Política
O ministro da Fazenda, Fernando Haddad, foi uma ausência sentida na reunião entre o presidente Luiz Inácio Lula da Silva, os ministros Alexandre Silveira, de Minas e Energia; e Rui Costa, da Casa Civil, junto à presidente da Petrobras, Magda Chambriard.
Segundo a CNN, a falta do chefe da pasta causou estranheza entre executivos da empresa. Como o temor principal de Lula envolve o impacto inflacionário e eventual desgaste de popularidade, a ausência de Haddad indicaria que a reunião teve como pano de fundo intenções políticas, ignorando possíveis consequências econômicas.
Segundo uma fonte, a partir da contenção dos preços de combustíveis, a Petrobras avançaria em participação de mercado de forma ilusória, porque empresas privadas que importam combustíveis perdem sua capacidade de concorrer.
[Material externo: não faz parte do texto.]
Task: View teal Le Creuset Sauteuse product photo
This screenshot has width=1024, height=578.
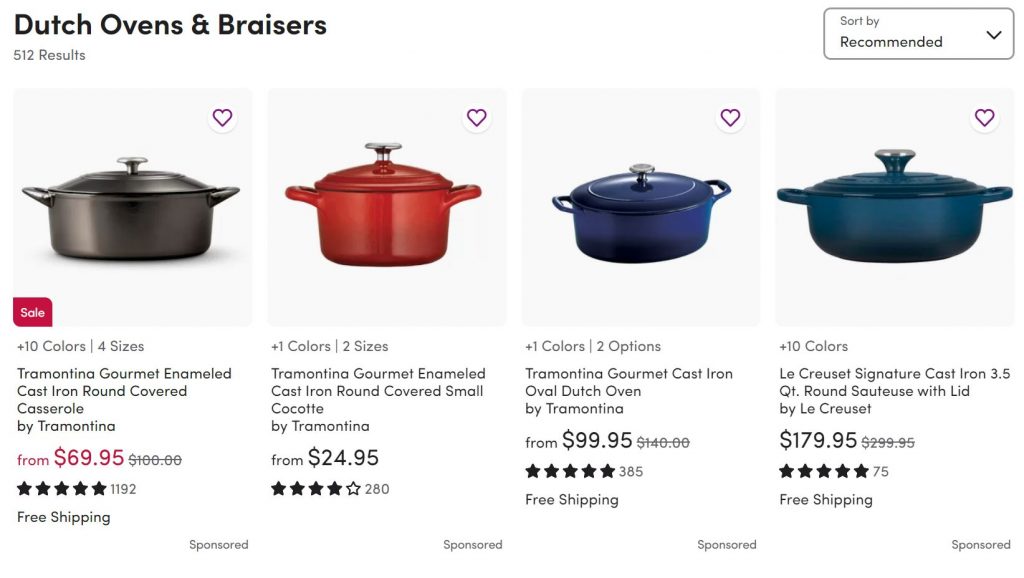Action: pyautogui.click(x=895, y=207)
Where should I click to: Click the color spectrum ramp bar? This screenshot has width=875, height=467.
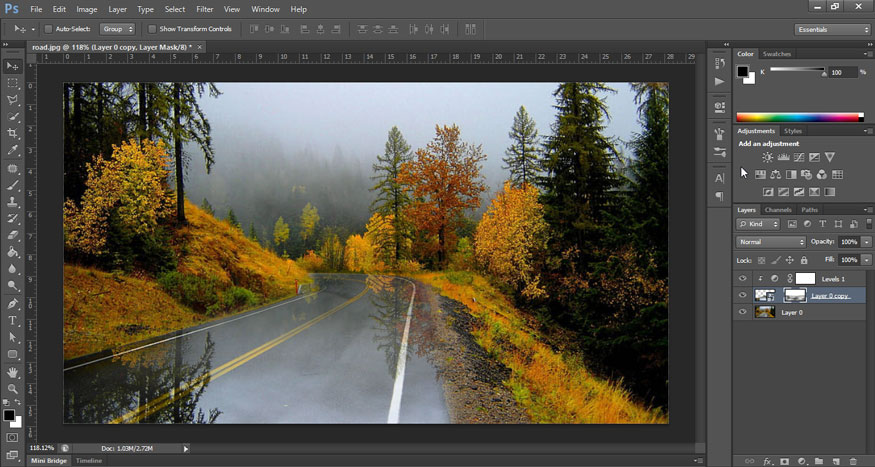coord(799,117)
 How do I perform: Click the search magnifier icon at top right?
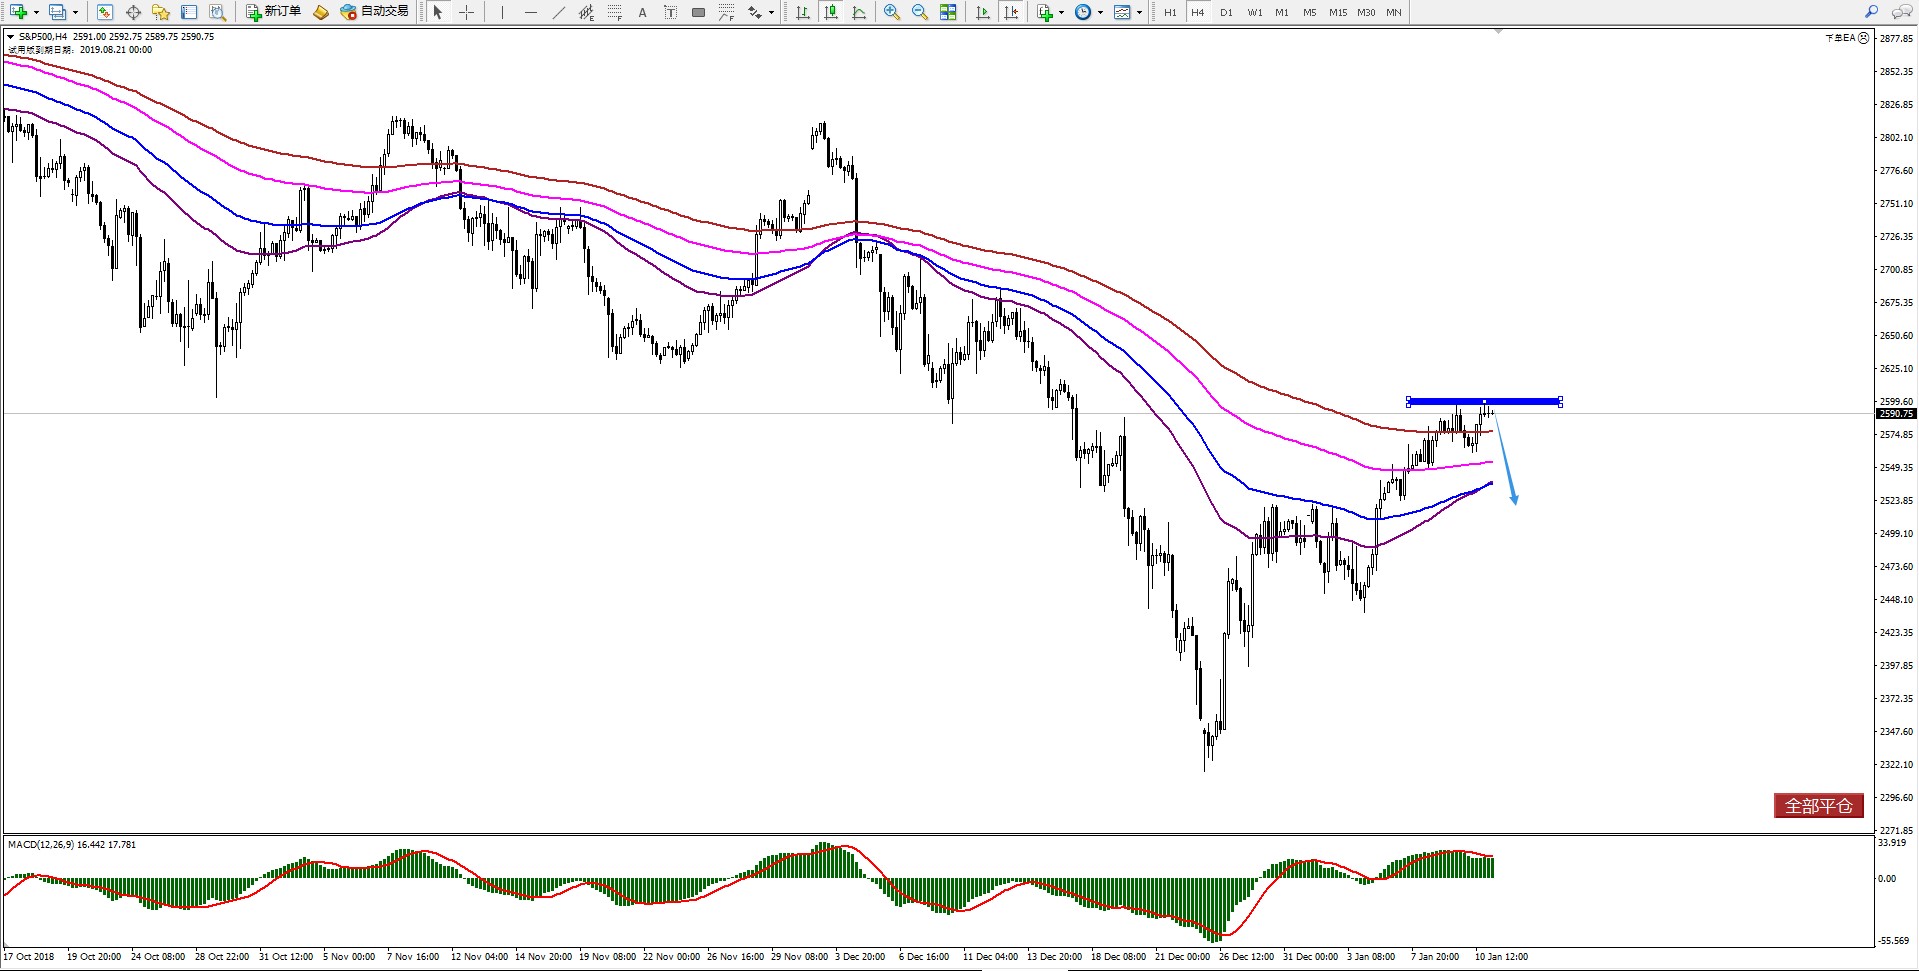pos(1871,12)
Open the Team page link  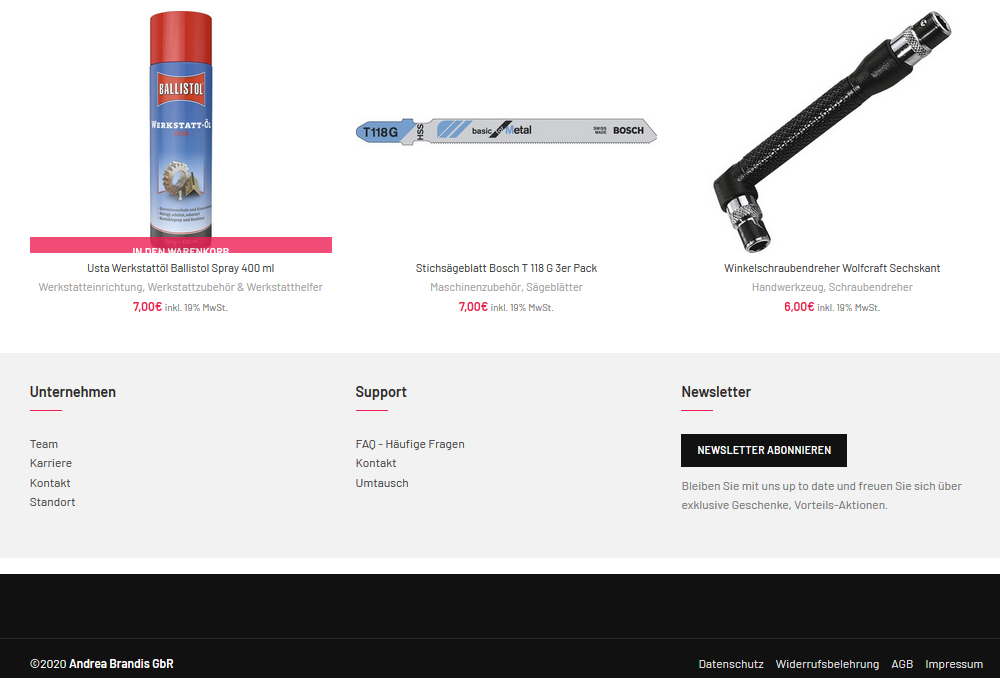[x=44, y=444]
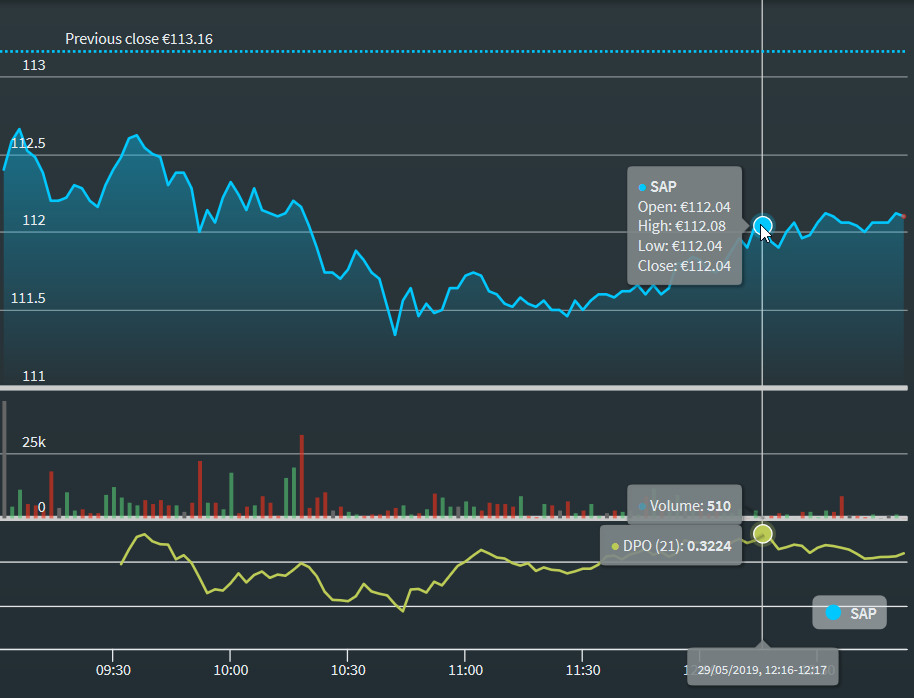Viewport: 914px width, 698px height.
Task: Click the 25k volume axis label
Action: (x=35, y=442)
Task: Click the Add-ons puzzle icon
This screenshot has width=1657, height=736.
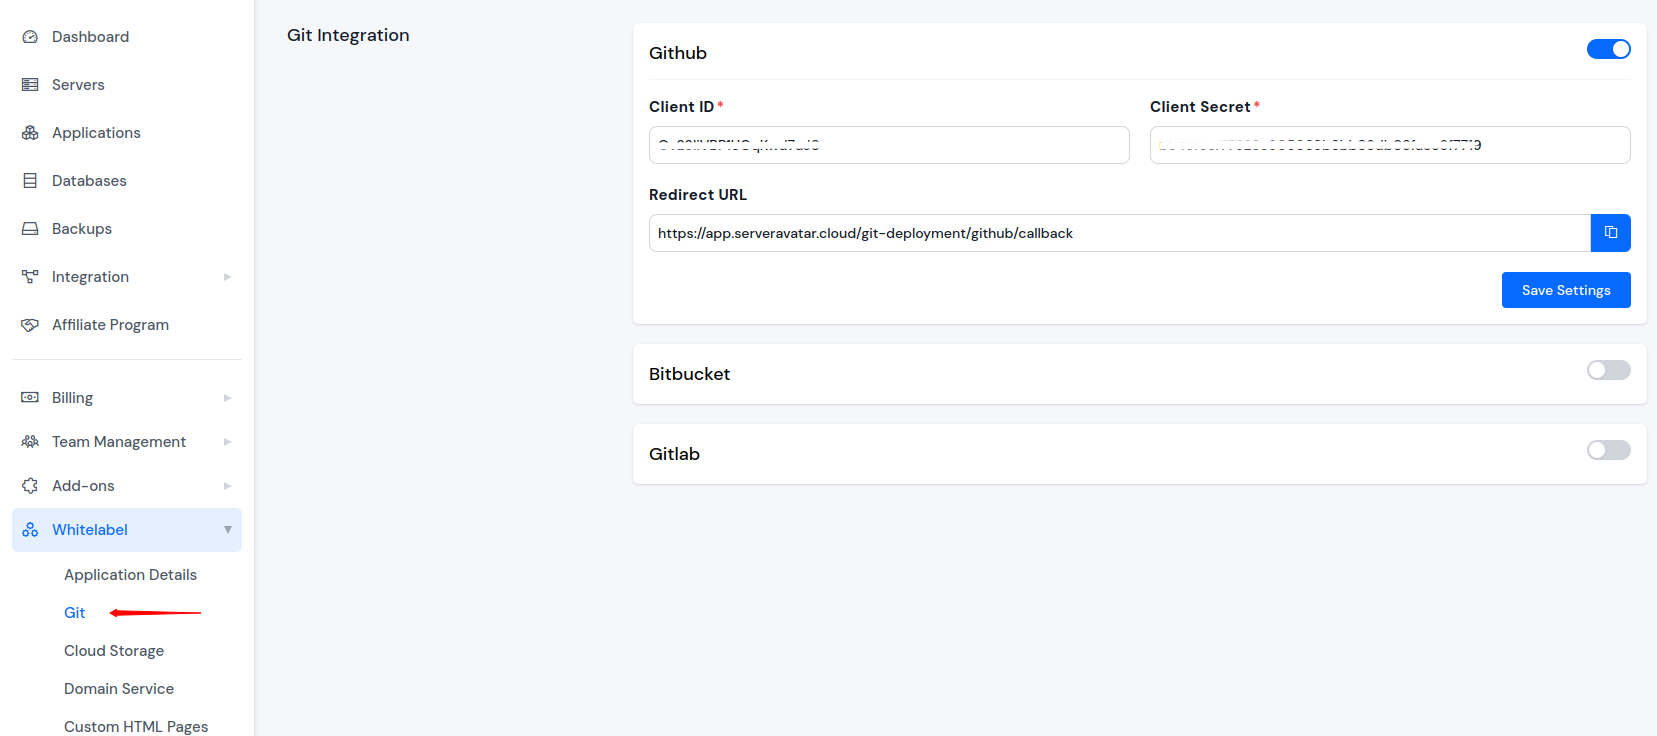Action: 30,486
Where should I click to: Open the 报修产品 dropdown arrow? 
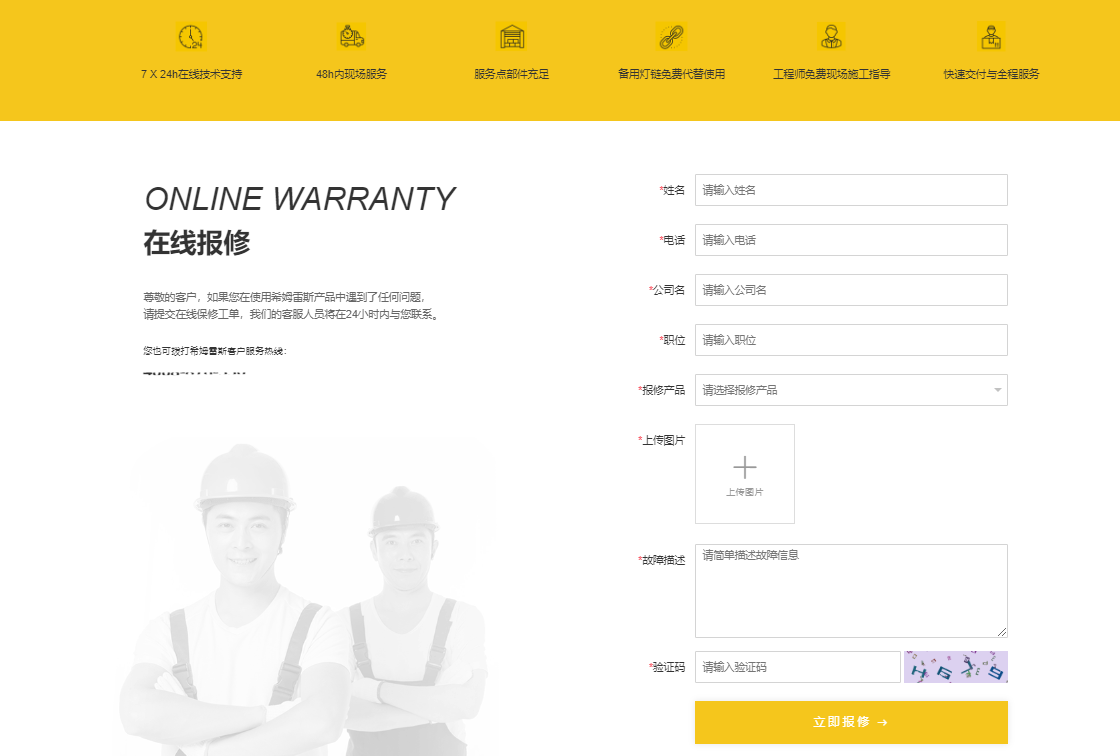click(997, 390)
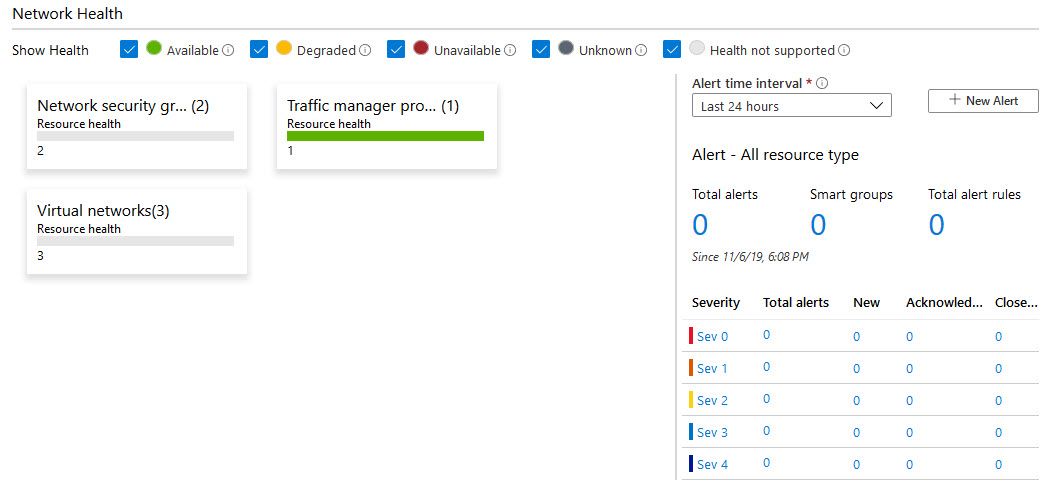Click green Traffic manager resource health bar
Viewport: 1047px width, 481px height.
(385, 136)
Na próxima quarta-feira (29), Magda Chambriard levará ao Conselho de Administração os números da gestão. Há a perspectiva de que a possibilidade de reajustes e a sustentabilidade da atual política de preços da Petrobras seja pautada para ser discutida entre os conselheiros.
A Petrobras não reajusta os preços do diesel há mais de um ano e alterou os preços da gasolina apenas uma vez, em julho do ano passado.
Segundo a Associação Brasileira dos Importadores de Combustíveis (Abicom), a gasolina apresenta uma defasagem de 14% em relação ao preço de paridade internacional.
Já o diesel possui uma defasagem de 27%, e seu reajuste resultaria em um acréscimo de R$ 0,94.